Senza impianti di innevamento il rischio di una falsa partenza della stagione sciistica è molto più elevato: non solo le temperature devono essere inferiori allo zero, ma vi devono essere anche precipitazioni. Secondo il manager se l’importante attività natalizia viene meno a causa della mancanza di neve la stagione è già da considerare praticamente in modo negativo.

Stando all’intervistato in Svizzera anche le stazioni sciistiche di bassa altitudine non hanno ancora esaurito le loro chance. Con sistemi più efficienti si potrebbe dimezzare il tempo di innevamento: ciò consentirebbe alle società di gestione di tenere aperte le piste anche qualora il numero di giorni freddi dovesse diminuire a causa dei cambiamenti climatici.

Oggi questo non è possibile in molti impianti in Svizzera perché l’approvvigionamento idrico è troppo scarso, sostiene Hofer. Non si possono innevare tutte le piste contemporaneamente e di conseguenza è necessario più tempo per un intero comprensorio. "Se non avete finito l’ultima pista e dovreste già innevare la prima, avete un problema se ci sono solo tre o quattro periodi di freddo utili per l’innevamento". Molte stazioni non dispongono di bacini idrici e stazioni di pompaggio. Sono necessari investimenti: come regola generale, 1 milione di franchi per ogni chilometro di pista, secondo lo specialista.

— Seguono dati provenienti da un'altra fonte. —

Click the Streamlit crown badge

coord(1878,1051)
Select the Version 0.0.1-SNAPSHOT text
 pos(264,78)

A suo avviso si tratta comunque di soldi spesi bene, perché senza l’innevamento artificiale in molti luoghi non ci sarebbe più turismo sciistico. "Se non c’è neve, è finita". E quando gli impianti di risalita cominciano ad avere problemi intere valli alpine si trovano in difficoltà. Perché ogni milione speso dai turisti in quota porta alla valle un valore aggiunto di oltre 6 milioni. La giornaliera è infatti solo una delle voci di spesa: si aggiungono gli oneri di viaggio, vitto, pernottamento, noleggio sci e maestri di sci. Se le stazioni sciistiche fossero aperte solo per 30 giorni invece degli attuali 100, gli investimenti in alberghi, ristoranti o altri servizi non renderebbero più. Ciò si ripercuoterebbe anche sulle imprese locali: la base economica di molte valli alpine sarebbe minacciata e con essa decine di migliaia di posti di lavoro. La conseguenza sarebbe un esodo dalle valli, mette in guardia il venditore di cannoni da neve.

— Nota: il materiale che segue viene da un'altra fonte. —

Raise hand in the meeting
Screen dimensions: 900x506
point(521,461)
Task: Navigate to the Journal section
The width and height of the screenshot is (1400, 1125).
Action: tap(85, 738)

Un recente studio dell’Università di Basilea ha però calcolato che il consumo di acqua per l’innevamento artificiale aumenterà considerevolmente se il cambiamento climatico continuerà a non essere controllato. Ad esempio per l’intero comprensorio sciistico di Andermatt-Sedrun-Disentis si prevede una crescita del consumo di acqua di circa l’80% entro la fine del secolo. Oggi parte di essa proviene dal lago Oberalp. "È probabile che si creino conflitti tra la domanda di acqua per il comprensorio sciistico e quella per la produzione di energia elettrica", si legge nella ricerca.

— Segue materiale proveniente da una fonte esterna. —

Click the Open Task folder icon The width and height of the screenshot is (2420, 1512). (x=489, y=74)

Hofer critica però questi calcoli: le centrali idroelettriche hanno un utilizzo di acqua molto superiore a quello degli impianti di innevamento. Inoltre l’acqua usata dai cannoni non viene consumata, ma si deposita sulla montagna in un diverso stato, come neve. Quando la neve si scioglie in primavera, l’acqua torna a scorrere a valle. Le perdite per evaporazione sono ridotte con l’innevamento programmato, afferma l’esperto. Inoltre, il consumo di elettricità degli impianti di innevamento rappresenta solo lo 0,1% circa del consumo elettrico della Svizzera e i sistemi di innevamento più moderni sono ancora più efficienti.